JSU President Carolyn Meyers said Hoard brought her the idea to bring WeatherVision to JSU. "I knew who (St. Pe') was," she said. "I was very impressed with him." She added: "It's a wonderful learning opportunity for our students and all the students after them. It changes and enhances our program. We are about building deep quality in all our programs. This enables that in meteorology.
Jessica Foxworth, a senior meteorology student at JSU, spoke at the opening celebration. She said JSU has produced one in every four African Americans who hold a bachelor's degree in meteorology.
"However, since (JSU's) creation, they have typically only had one track. That is research," Foxworth said. "Students that were interested in broadcast typically went to other institutions that had broadcast programs. "
St. Pe' created WeatherVision, originally named National Weather Network, in 1985 as a radio service. WeatherVision became the nation's first provider of outsourced, localized television weather forecasts in 1990. It now offers weather forecasts to more than 100 TV and radio stations and websites.

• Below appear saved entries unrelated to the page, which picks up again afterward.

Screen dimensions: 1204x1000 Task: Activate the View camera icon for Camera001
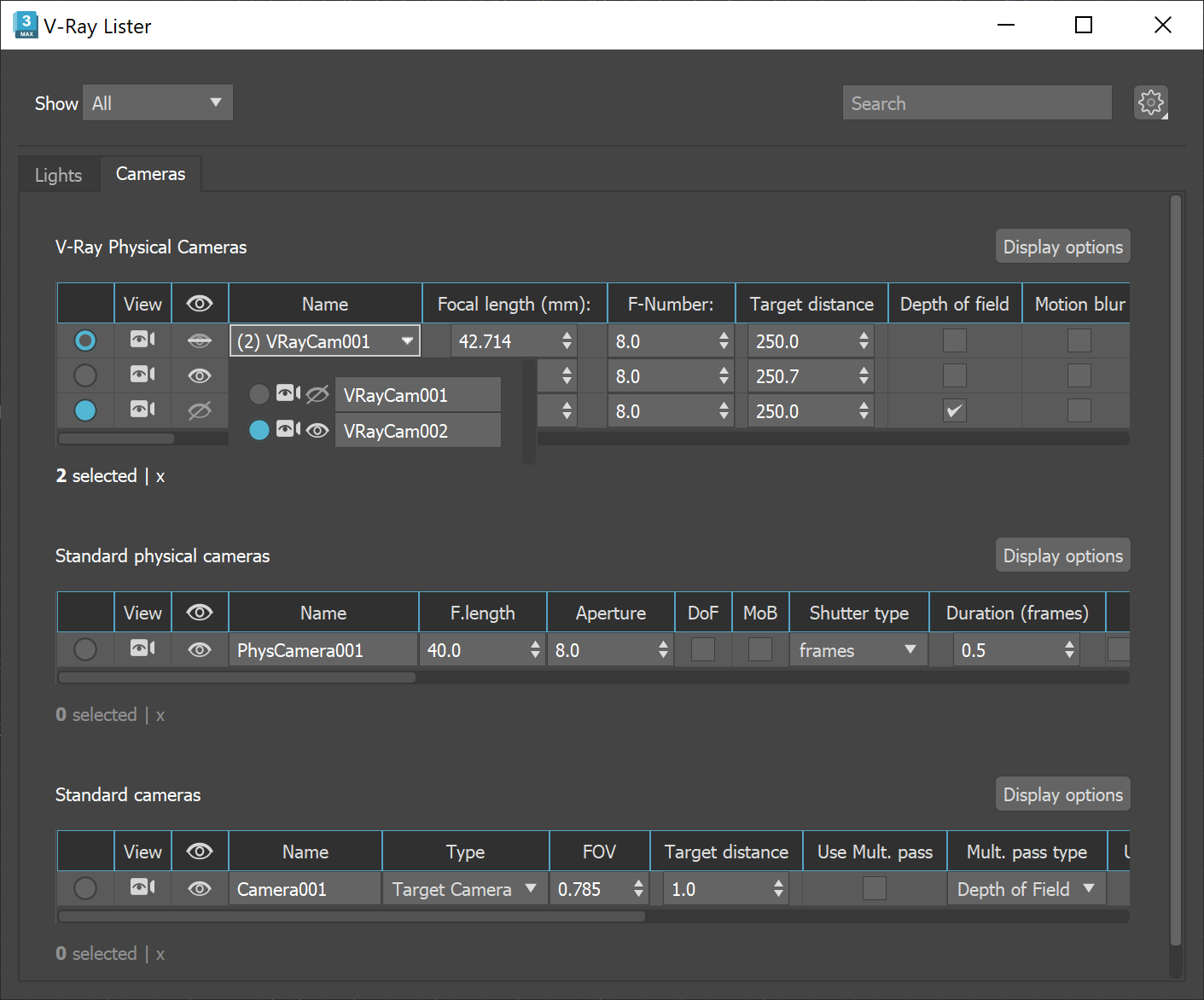142,888
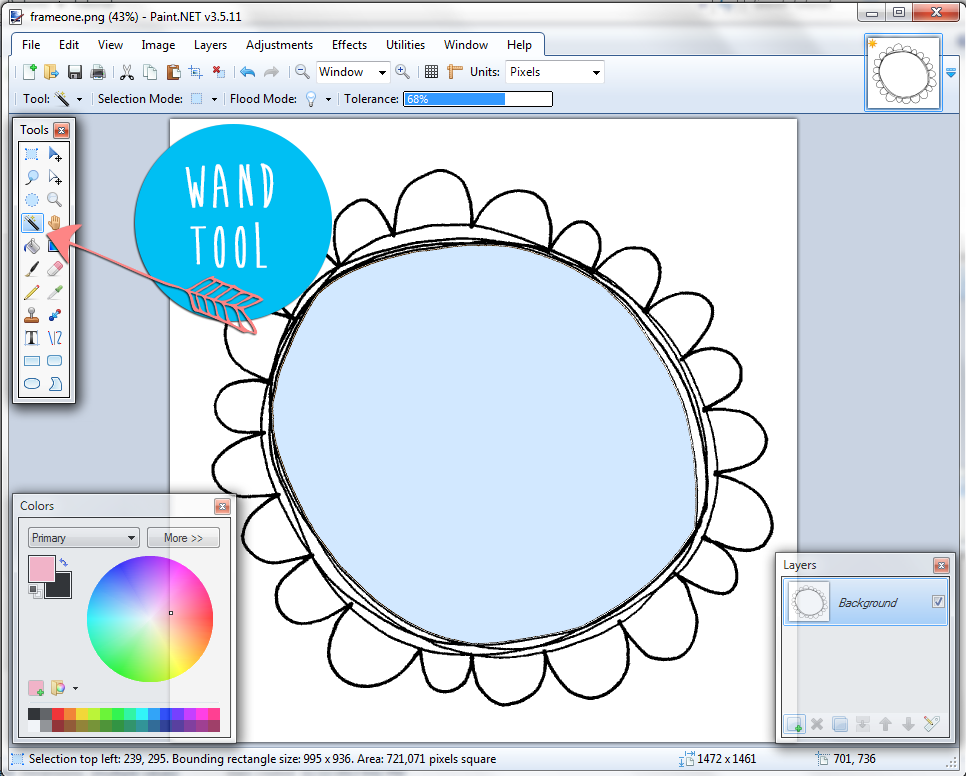Activate the Lasso Select tool
Viewport: 966px width, 776px height.
coord(31,177)
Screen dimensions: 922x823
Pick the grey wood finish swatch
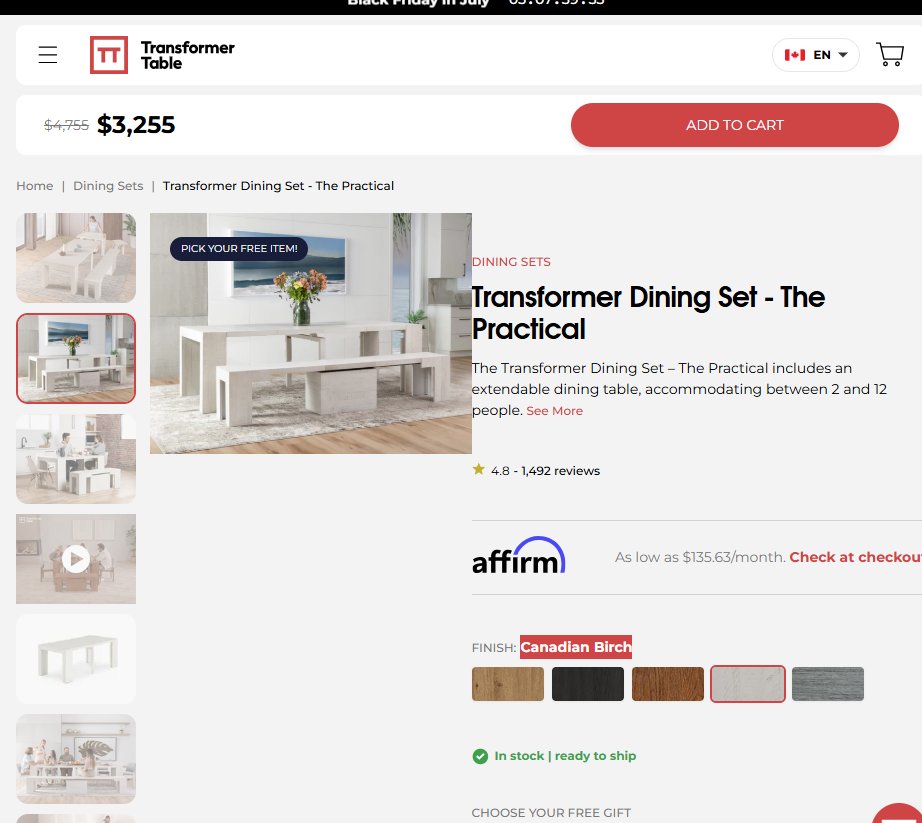pyautogui.click(x=828, y=684)
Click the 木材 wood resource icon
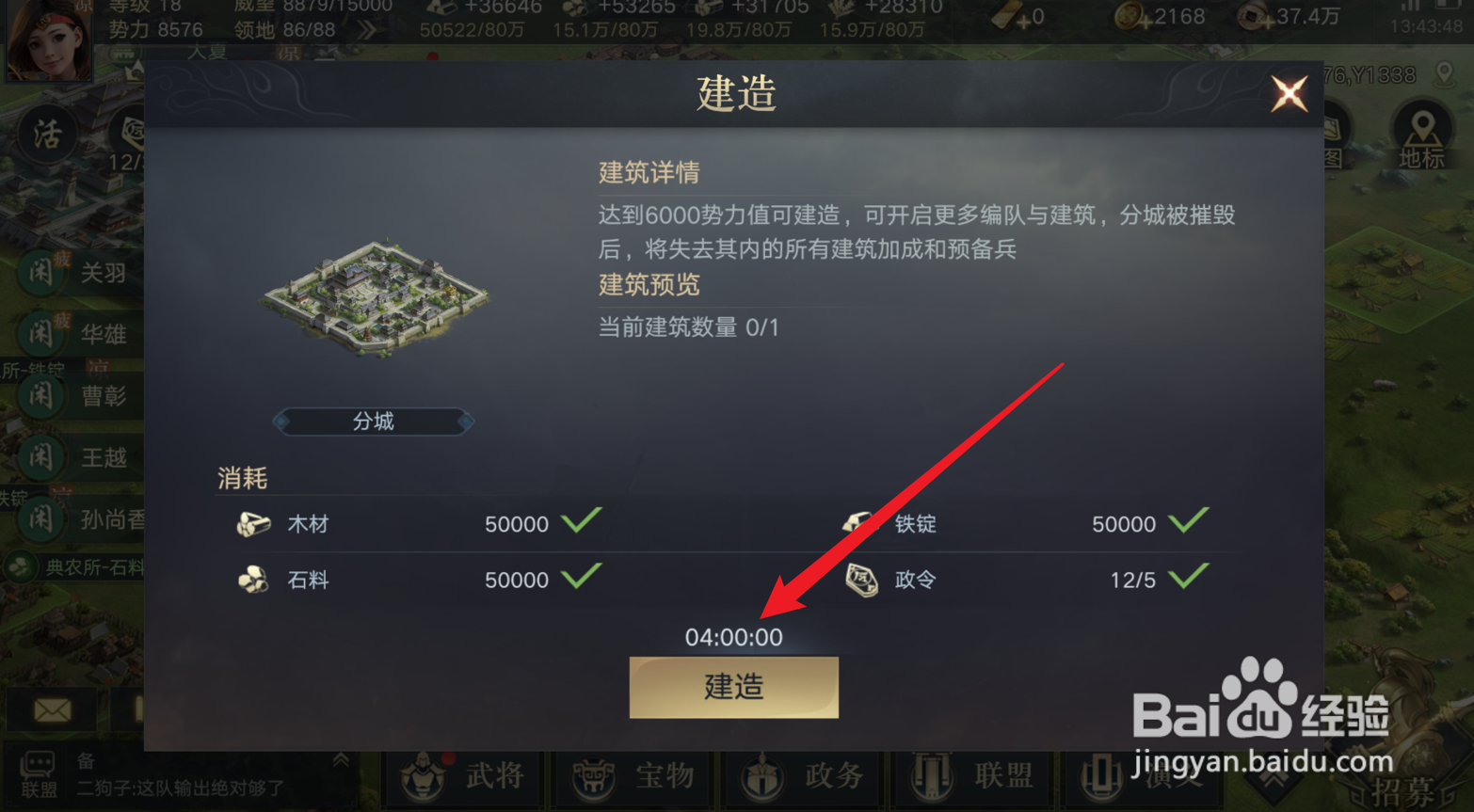Image resolution: width=1474 pixels, height=812 pixels. pyautogui.click(x=253, y=524)
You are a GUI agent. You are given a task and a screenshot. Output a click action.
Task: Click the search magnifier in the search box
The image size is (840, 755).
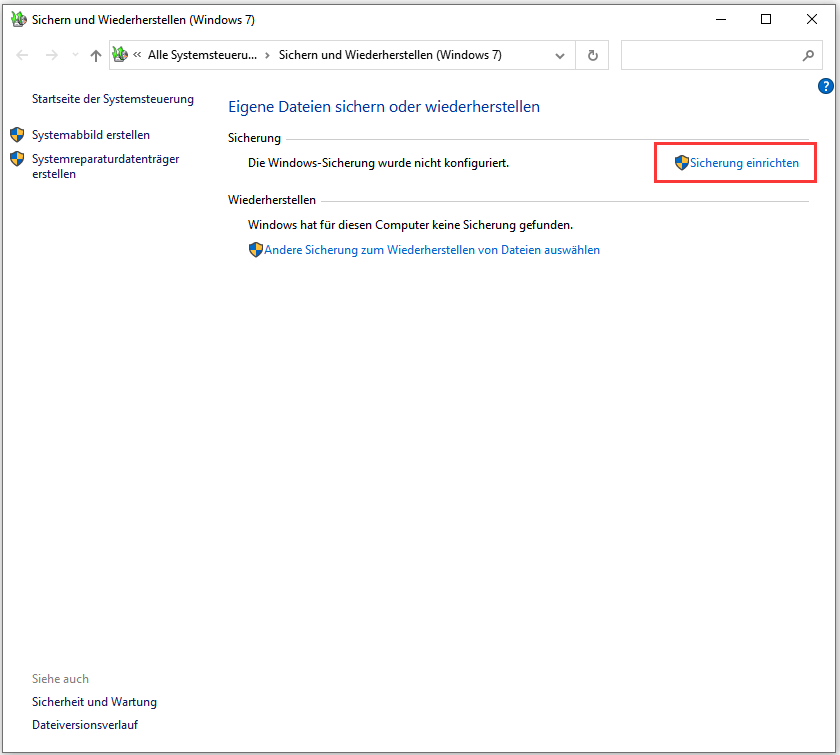click(808, 55)
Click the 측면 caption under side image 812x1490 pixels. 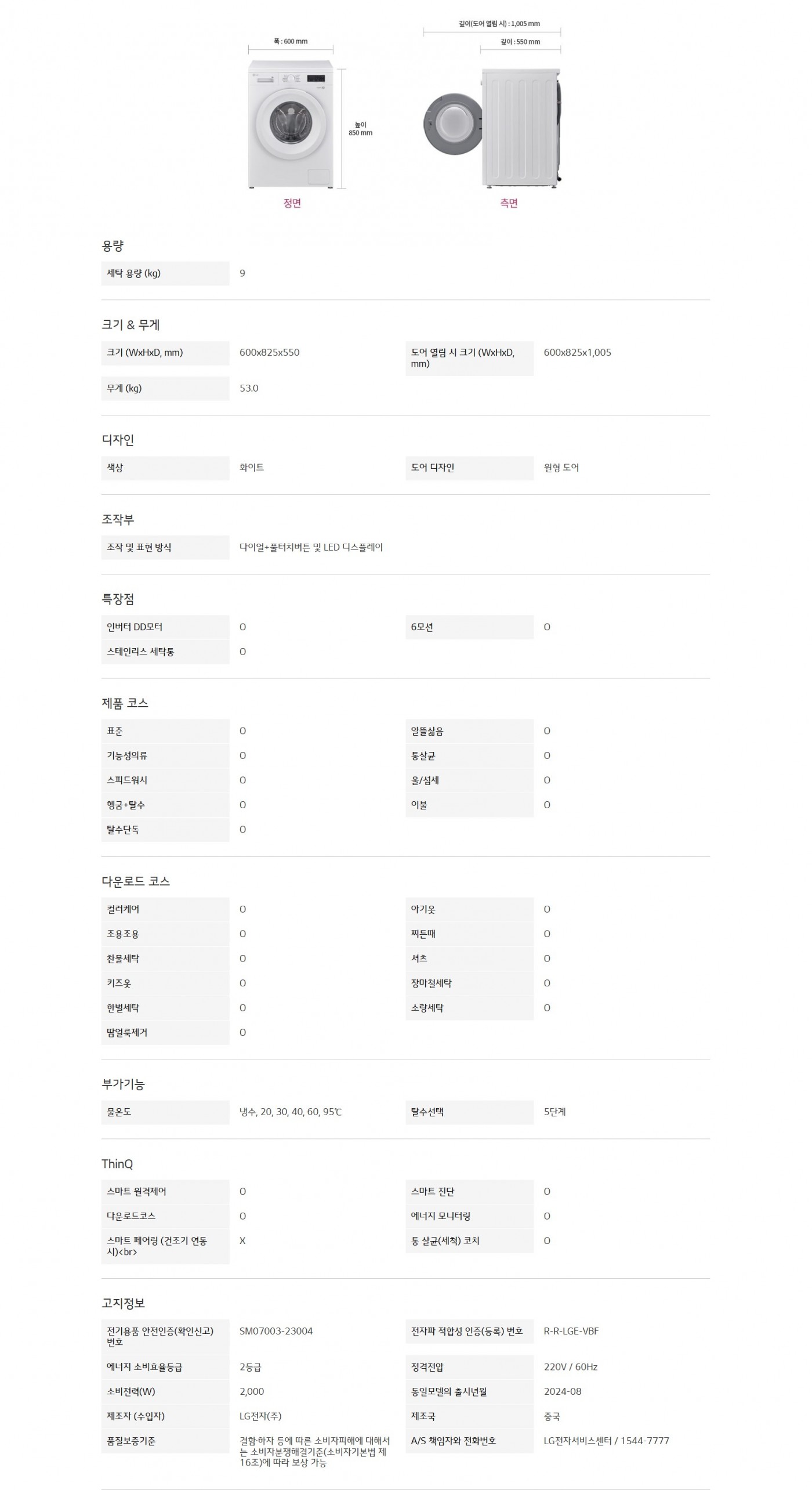pos(509,203)
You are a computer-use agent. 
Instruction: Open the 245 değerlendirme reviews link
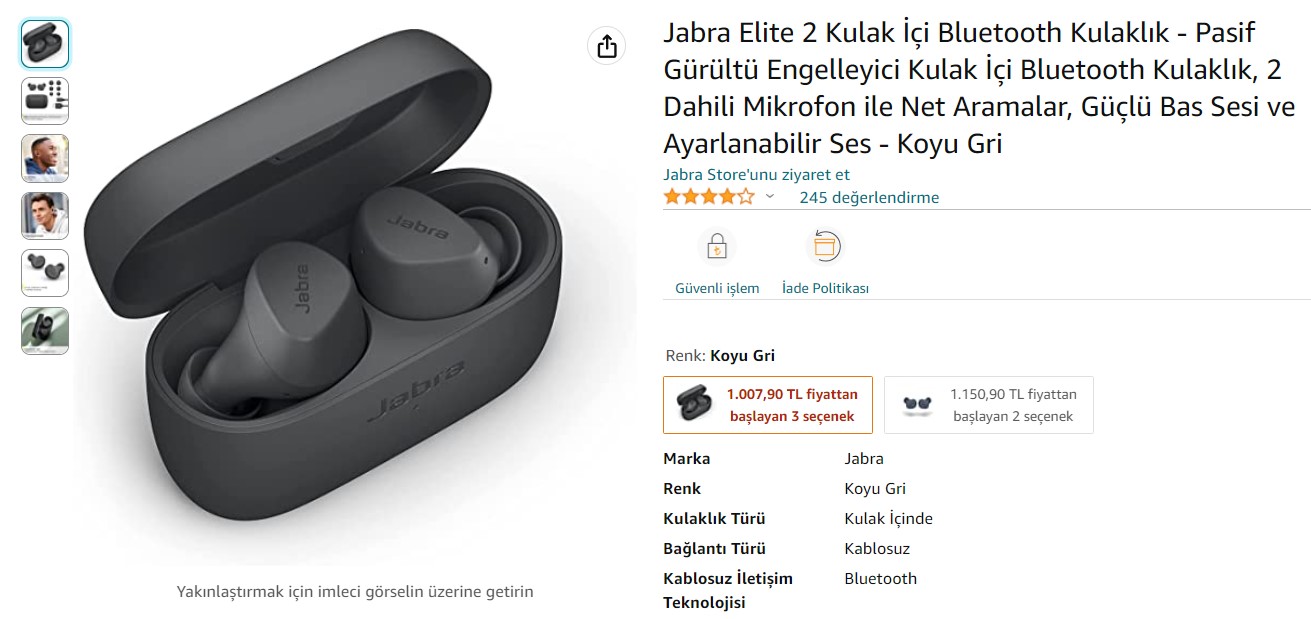point(869,197)
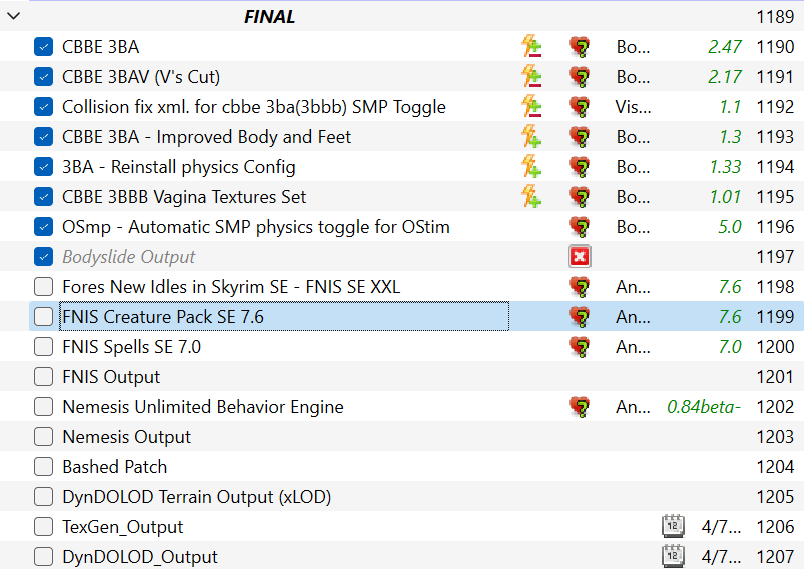The height and width of the screenshot is (569, 804).
Task: Enable the Bashed Patch checkbox
Action: (44, 467)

St. Pe' said teaming up with JSU takes the company to another level. "I want to do more," St. Pe' said. "I want to do things that we haven't accomplished yet. I do think that it's a natural transition for us to be somehow now involved with education in the university."
St. Pe' will soon move his radio station, WLEZ 100.1, to the e-Center as well. He said the station will offer students the opportunity to get hands-on experience in radio production and even on-air broadcasting.
Tiger Sports Network
JSU has created a network that will allow fans to keep up with Tigers' home sporting events on the radio, TV and online.
The Tiger Sports network will expand JSU's radio network for all home and away games from six stations to 12, including WHLH 95.5 FM in Jackson. About 30 stations will carry three or four football games this year. In addition, Tiger Sports Network will broadcast video of home games live online. Comcast Sports South will air delayed broadcasts of the games immediately following the real-time games.
"It was a major undertaking," Wesley Peterson, athletics media relations manager for JSU, said in a press release. "We've been planning about a year for a 2013 launch, but we moved up the timetable and quickly tied everything together over the summer."
An outside agency previously provided JSU's radio coverage. By creating its own network, JSU now controls all aspects of its sports properties, Peterson said.
All JSU sports will be available for free online. Fans can go to jsutigers.com for broadcast schedules.